# Who has made a wooden hand plane before?



## Blueglass (Apr 20, 2017)

I am thinking heavily about trying to make my own low angle smoother. I was thinking Krenov style to start instead of jumping in over my head like I normally do. Does anybody have any advice for building or for iron sources.
Thanks


----------



## woodtickgreg (Apr 20, 2017)

As far as irons a few come to mind, Lee valley, veritas, wood craft for hock blades.
Never built one, maybe @Brink has.


----------



## Tony (Apr 20, 2017)

Maybe @Schroedc


----------



## Schroedc (Apr 20, 2017)

I made a couple little block planes using old chisels for irons, I would recommend checking out this group if you are on FB

https://www.facebook.com/groups/1410047249324398/

Reactions: Thank You! 1 | Agree 1


----------



## Woodworking Vet (Apr 20, 2017)

I inherited two Veritas planes from my step father and they work good. Last year he treated me to a class at the Institute for Fine Woodworking in Ft. Bragg CA where we had to make our own hand planes. We used the Hock irons and I have to say, these planes that I made myself work so much better than the Veritas. The Hock irons hold an edge really well.

Reactions: Like 1 | Way Cool 1


----------



## ClintW (Apr 20, 2017)

Made a Krenov style scrub plane as a first try. Haven't gotten around to the next yet. 

As far as low angle, I am not sure with a wood plane that it is safe to go much below the standard 45 degrees . Just a thought. 

Double iron replacement plane blade would work well. Or shape and heat treat your own single iron plane.

Reactions: Like 1


----------



## Brink (Apr 20, 2017)

woodtickgreg said:


> As far as irons a few come to mind, Lee valley, veritas, wood craft for hock blades.
> Never built one, maybe @Brink has.



Sorry, I'm not a tool maker

Reactions: Like 1


----------



## Blueglass (Apr 20, 2017)

@Brink you mean there is something you don't do.


----------



## Brink (Apr 20, 2017)

Never wanted to

Reactions: Like 1


----------



## woodtickgreg (Apr 20, 2017)

Brink said:


> Sorry, I'm not a tool maker


I would have thought that since you are a hand tool guy that a wood hand plane would have been right up your alley.

Reactions: Agree 2


----------



## rocky1 (Apr 20, 2017)

Schroedc said:


> I made a couple little block planes using old chisels for irons, I would recommend checking out this group if you are on FB
> 
> https://www.facebook.com/groups/1410047249324398/



That one just popped up on my Facebook page a couple days ago and I joined the group.
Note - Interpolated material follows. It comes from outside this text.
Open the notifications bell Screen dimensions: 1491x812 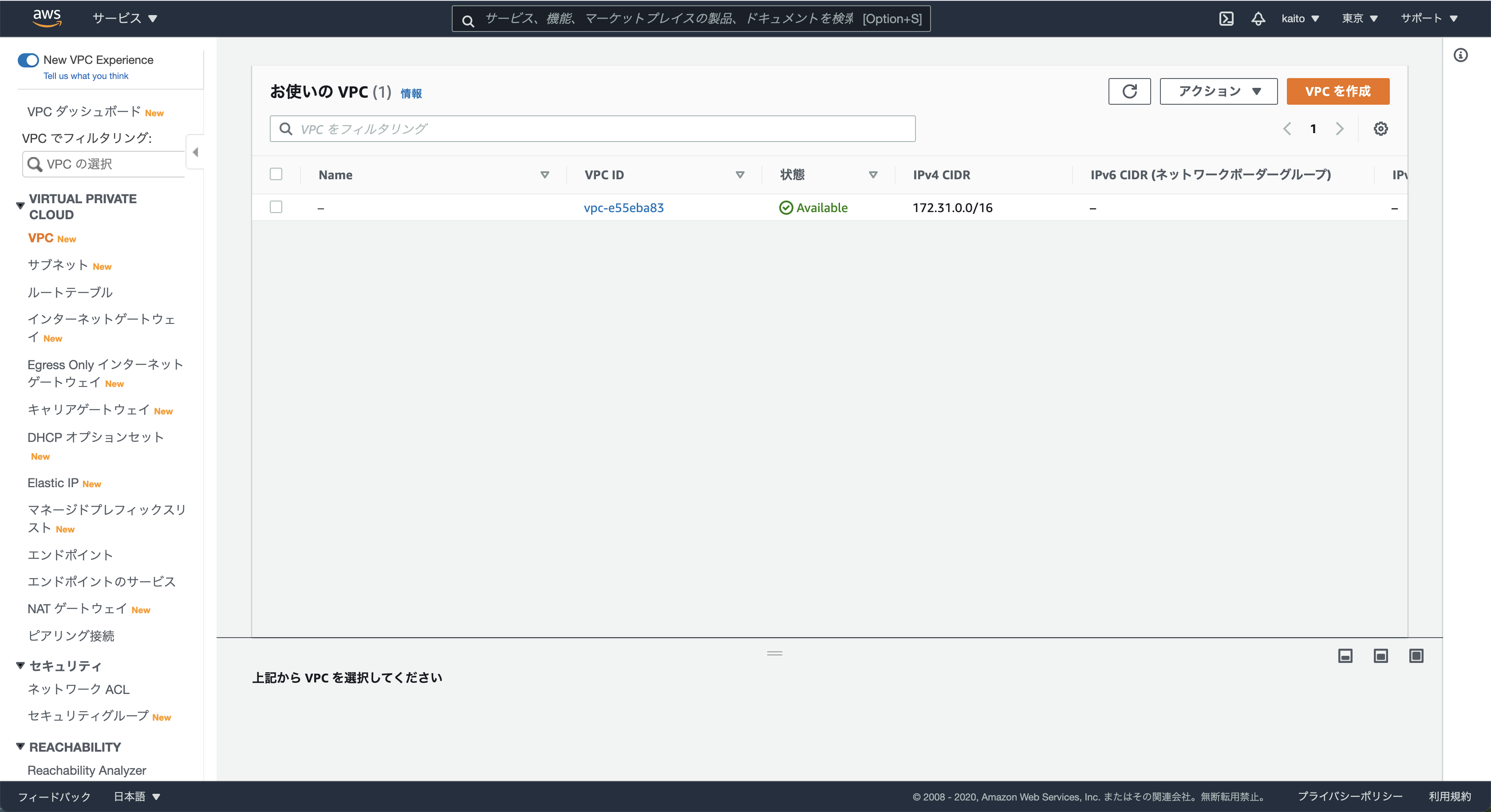pyautogui.click(x=1258, y=19)
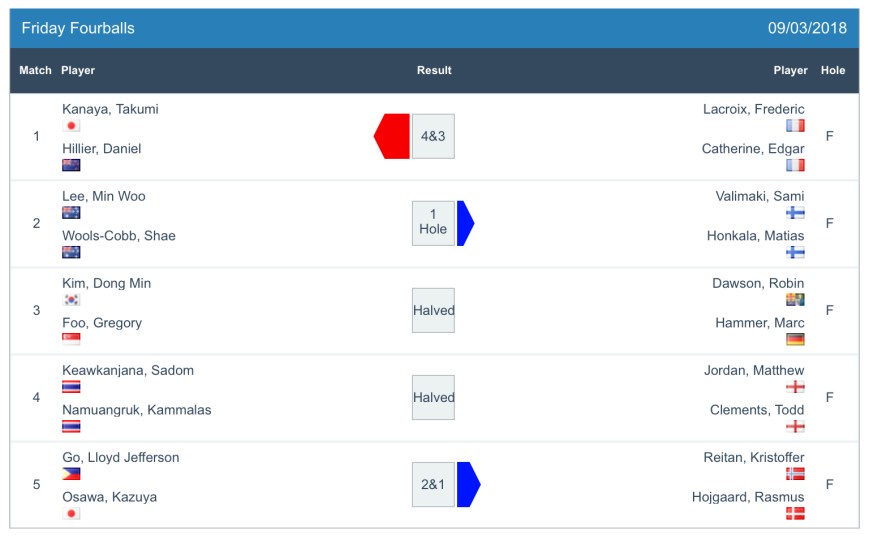
Task: Click the Friday Fourballs header title
Action: pos(78,28)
Some sweet old planes, and some really serious newer stuff pictured therein.


----------



## Brink (Apr 20, 2017)

Schroedc said:


> I made a couple little block planes using old chisels for irons, I would recommend checking out this group if you are on FB
> 
> https://www.facebook.com/groups/1410047249324398/



I hear the admins can be a bit rough, there

Reactions: Funny 1


----------



## rocky1 (Apr 20, 2017)

Found this one the other night... Entirely too cool!!







Simple easy build for you here Les.

Reactions: Way Cool 1


----------



## Blueglass (Apr 21, 2017)

Things that look that simple never are

Reactions: Agree 1


----------



## ClintW (Apr 21, 2017)

This is one I made in a weekend. Blade is removed, made from a piece if high carbon steel. 

The Krenov method is really simple it gives a nice workable tool. When I do it again, I will make a traditional style handle or more of a coffin smoother style. The way these are suppose to gripped doesn't work well for me.

Reactions: Like 3 | Thank You! 1 | Way Cool 1


----------



## rocky1 (Apr 21, 2017)

Watch the Japanese guys I'm the video above, you're supposed to drag them not push. May make the hold a little better, but there was another video on YouTube that Incorporated handle like a handsaw that was sweet.


----------



## Blueglass (Apr 21, 2017)

rocky1 said:


> Watch the Japanese guys I'm the video above, you're supposed to drag them not push. May make the hold a little better, but there was another video on YouTube that Incorporated handle like a handsaw that was sweet.


Pretty much all Japanese tools seem to cut on the pull stroke which makes sense pulling is almost always easier than pushing and with saws it automatically keeps the blade straight and prevents binding. I love Japanese woodworking, those guys are crazy precise.


----------



## Brink (Apr 21, 2017)

Blueglass said:


> Things that look that simple never are



I resemble that remark

Reactions: Like 1 | Funny 1


----------



## Blueglass (Apr 21, 2017)

Brink said:


> I resemble that remark


I'm as simple as I appear. Just ask my wife.

Reactions: Like 1 | Funny 2


----------